Air Balancing, Air Balance Reports
After a new heating, ventilating, air conditioning system has been installed in a building, it is likely that the amount of air moving through all parts of the system will need some adjusting. This is air balancing. My experience is that this part of the job is frequently a problem.
Why does the system require adjusting? In reasonably simple systems, you should design the system so that air flows through all parts of the system can be calculated and known. The system gets built the way you designed it, and when it's turned on, it flows just as you designed it. That's the cheapest way to build a system, and you should do it if you can. But on so many jobs, it cannot be so simple. There may be too many branches, with air flow divided to too many outlets, say a total of 5000 cubic feet per minute (cfm) air flow divided to 10 outlets at 150 cfm, 10 outlets at 300 cfm and 1 outlet at 500 cfm, and there are 2 bathroom exhaust fans at 250 cfm each, and 5 return inlets at 500 cfm each. Are you so confident that you can size the inlets, outlets and duct so accurately that without any adjustments, when the system is turned on, it will flow correctly to every part of the system? Probably not. And consider that the duct may not be placed exactly as you planned, due to some last minute interferences or changes by others. For any complex duct system, you want to design your best, of course, but you also want to be able to make adjustments. That means requiring dampers in the duct, so that an "Air Balancer" can make adjustments to the air flows when the system is first started up. The dampers are reasonably cheap, usually they're a single piece of sheet metal on a rod through the center of a duct, that can be slightly rotated and locked in place, slowing the air flow to one duct.
Seems reasonable so far.
Problem: After the contractor has installed all the duct, according to your plan, the general feeling is that the construction is done. There is a general resentment that we now have to wait for someone to make adjustments.
Problem: If you allow the air balancing to be done by the contractor, what prevents the contractor from doing a quick and inaccurate job, so the contractor spends the absolute minimum on the balancing? For this reason, most Owners hire an Air Balancer independent of the Contractor and the Construction contract. This is good in principle, but it is a burden on the Owner who doesn't need this extra complication in the job, and the Contractor isn't always happy to have an independent person come onto the job and be in the middle of the construction, but not be under the Contractor's control. Especially if the Air Balancer finds fault with the Contractor's work, or if the Air Balancer and Contractor don't coordinate their schedules well, and the Air Balancer delays the job.
Problem: What prevents the Air Balancer from doing a quick and inaccurate job, or worse, a slow and inaccurate job?

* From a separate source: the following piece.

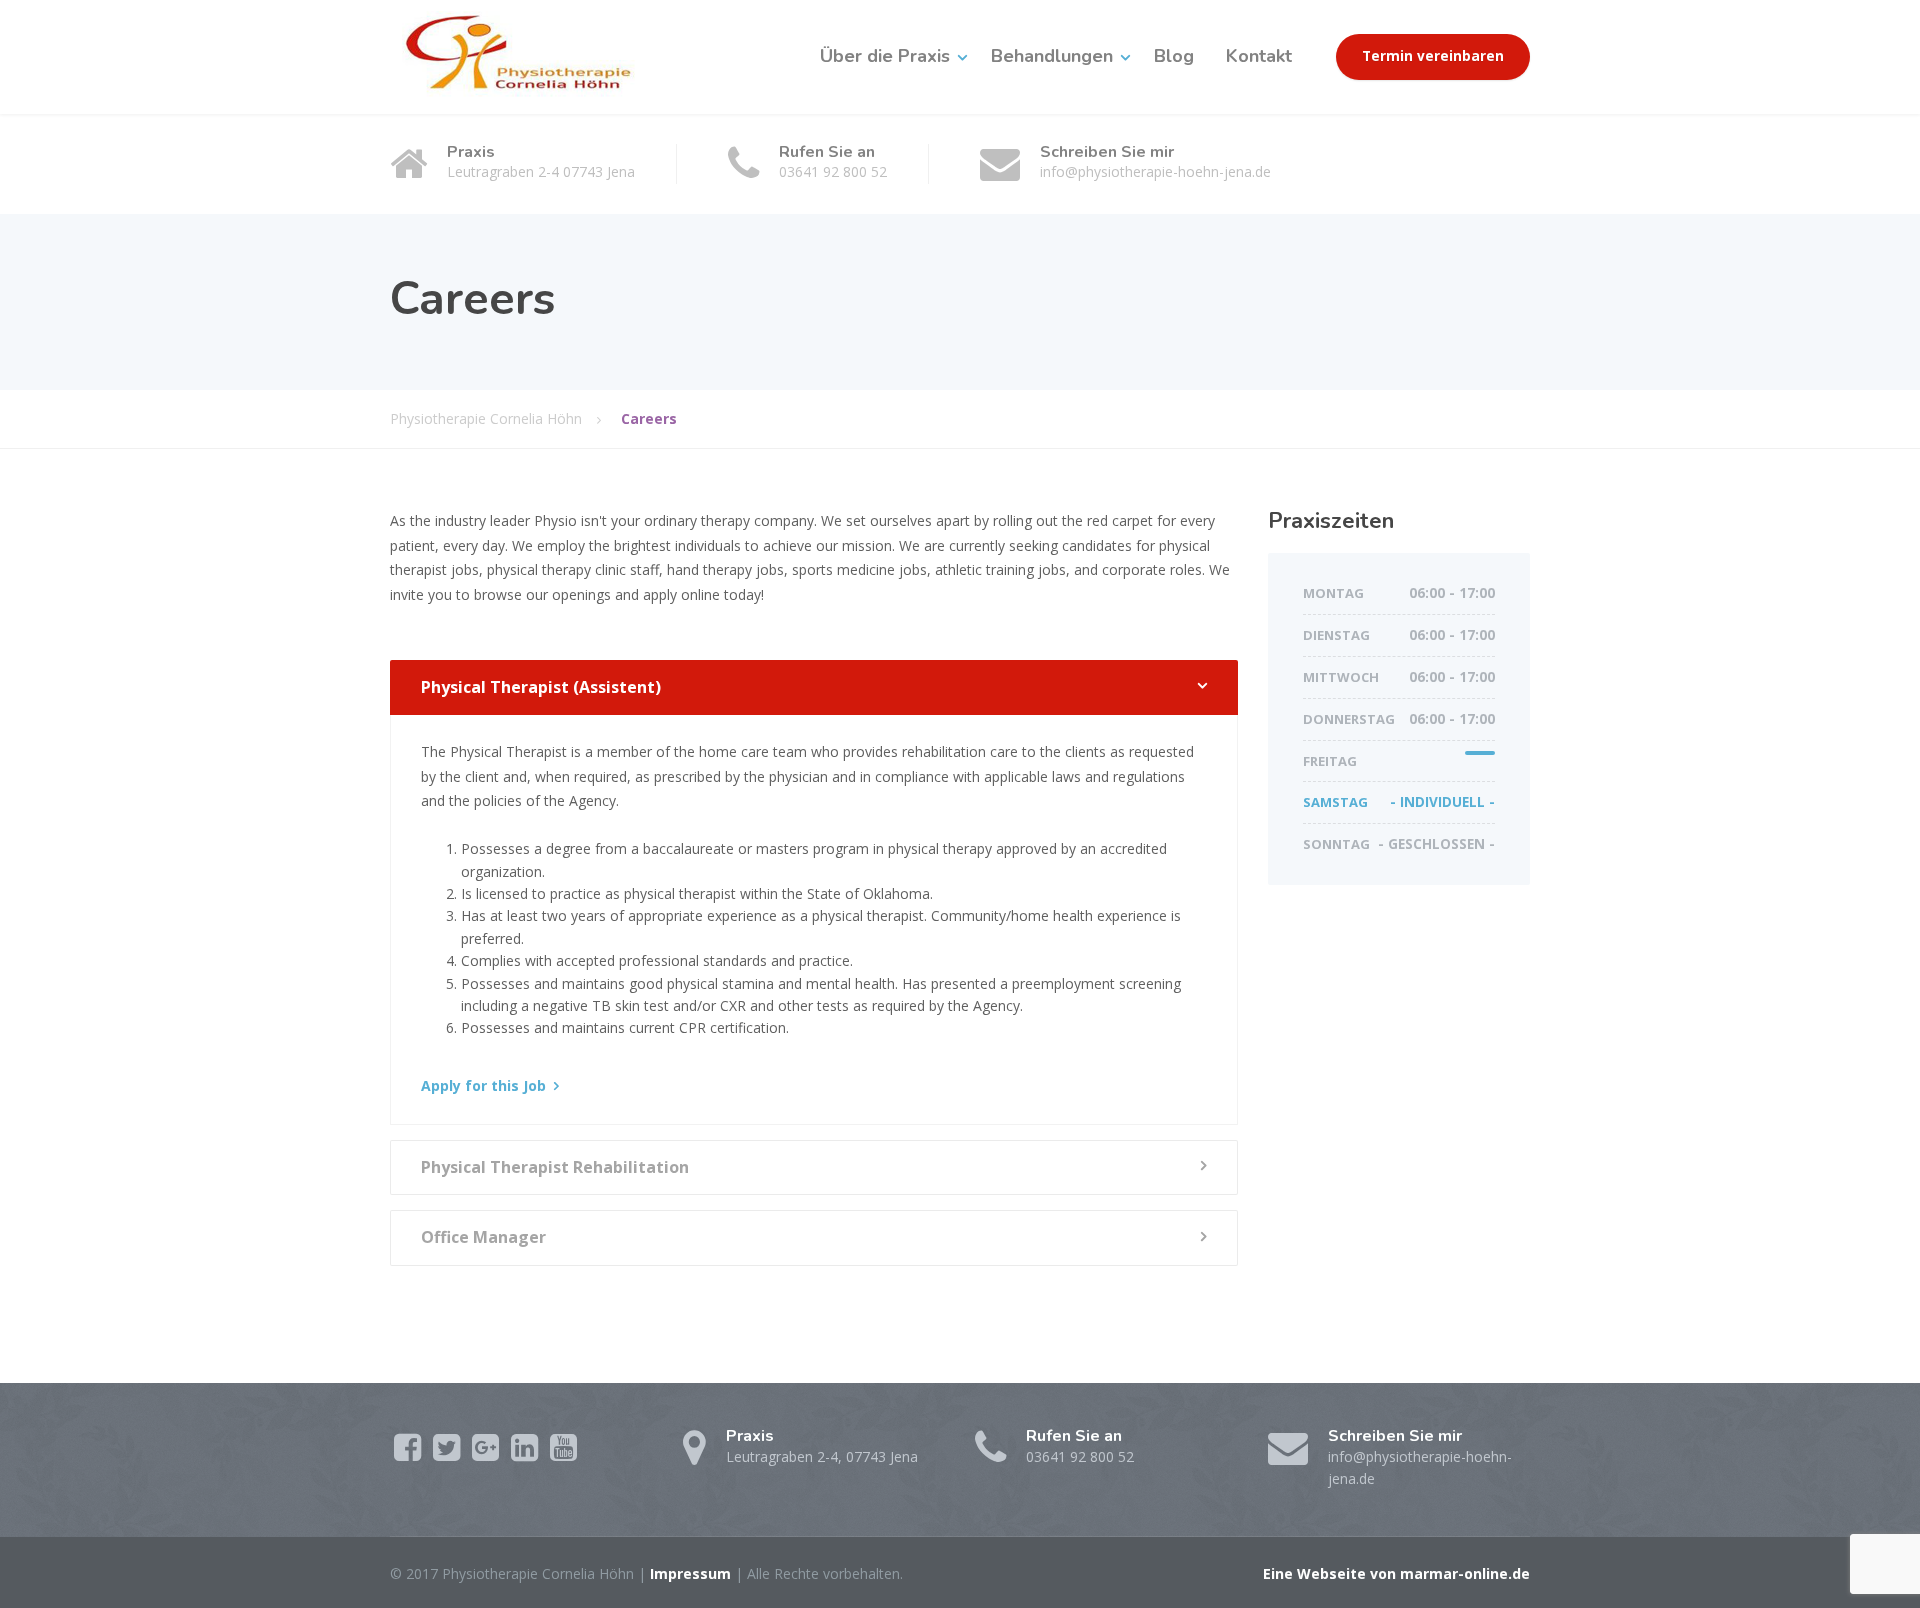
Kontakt (1259, 56)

Problem: What if the Air Balancer balances many of the inlets and outlets to within 7% of their design value, but you wanted everything to be within 5% of design value? Do you fire the Air Balancer or tell him/her to go back and correct it, or do you just say "Oh I give up. It's not worth the trouble, let's just be done with the job?" Remember, everyone wants to be done with the job. Why are you, Mr./Ms. Engineer, being such a hard-nose and requiring more air balancing, slowing down the job?

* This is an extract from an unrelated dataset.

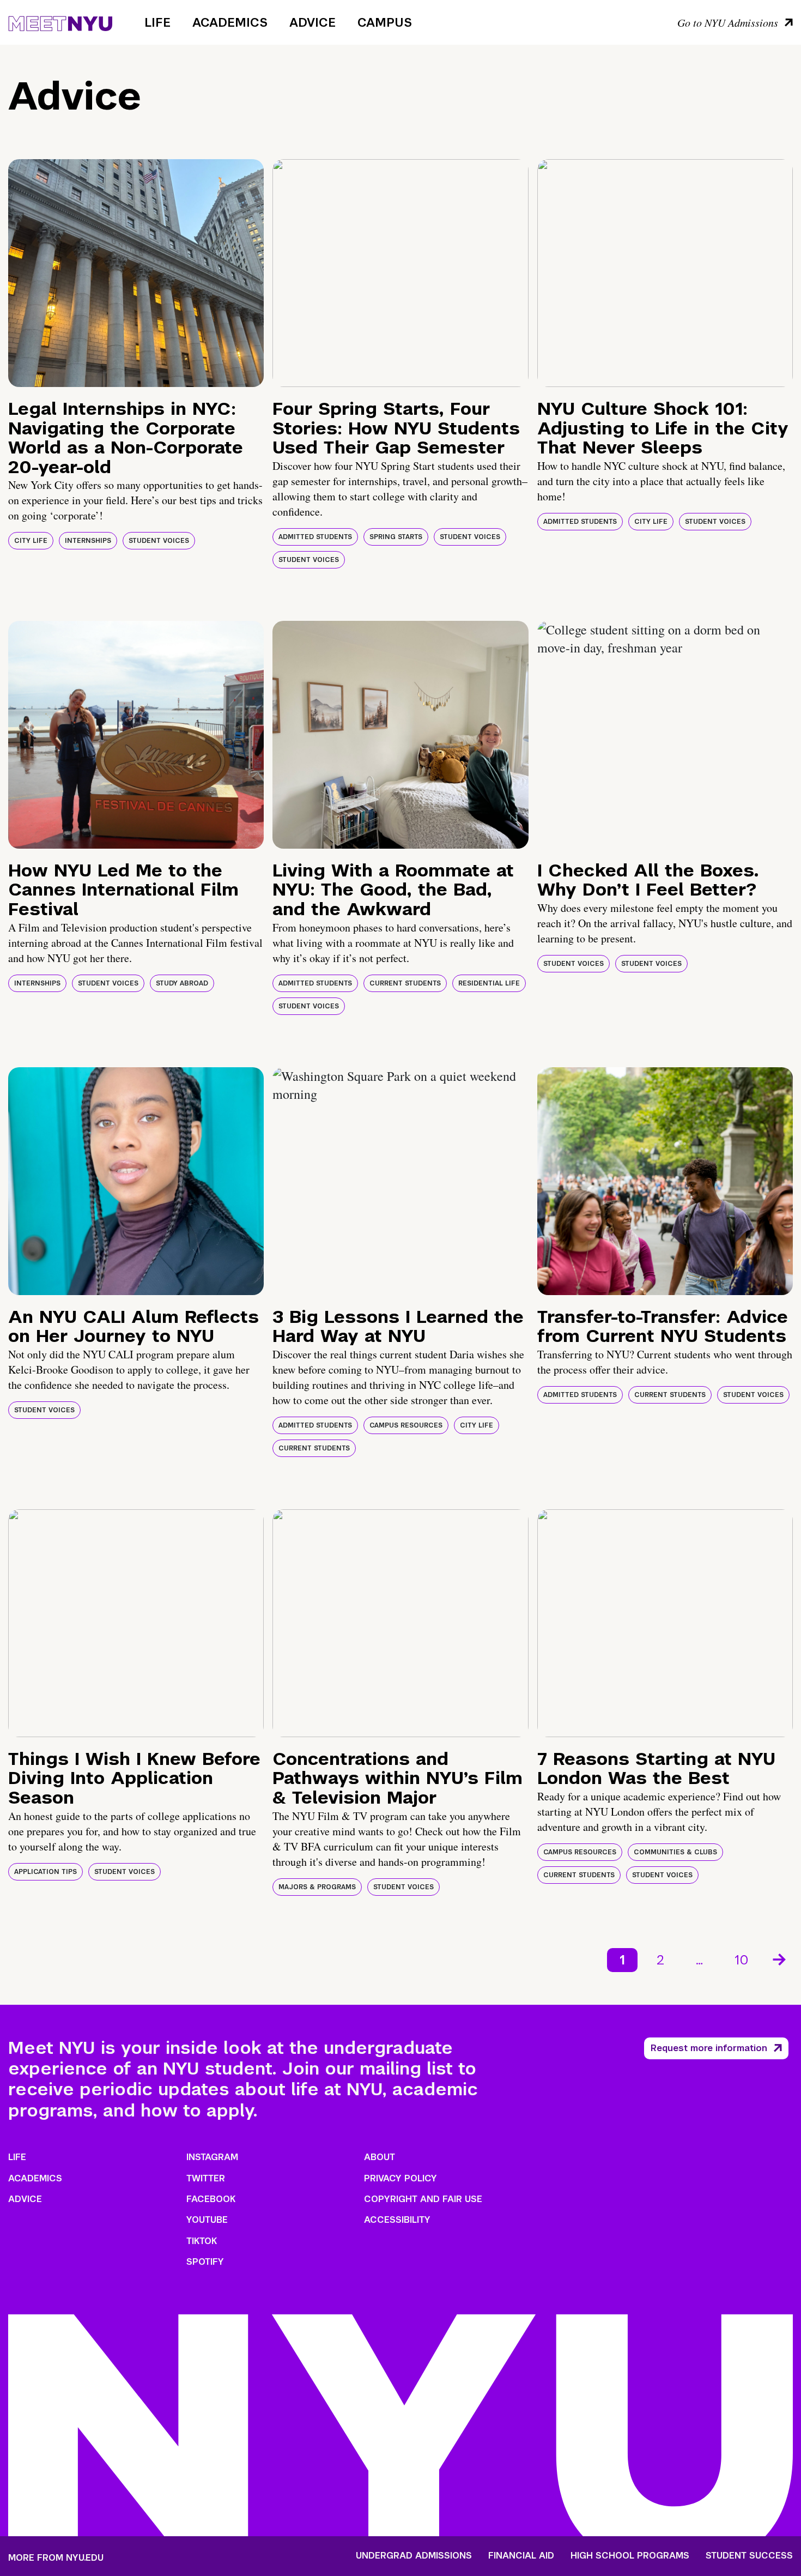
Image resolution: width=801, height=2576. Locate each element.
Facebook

Problem: There's trouble with the Air Balancing so you go to the specifications to see what should be done. Arghhh! The Air Balancing specifications are a mess, who wrote these, didn't anybody review them? They're no help at all!
Problem: The Air Balancing specifications call for all sorts of work that you don't want. Vibration testing, Sound measurements. I can't believe we're paying for this! What for?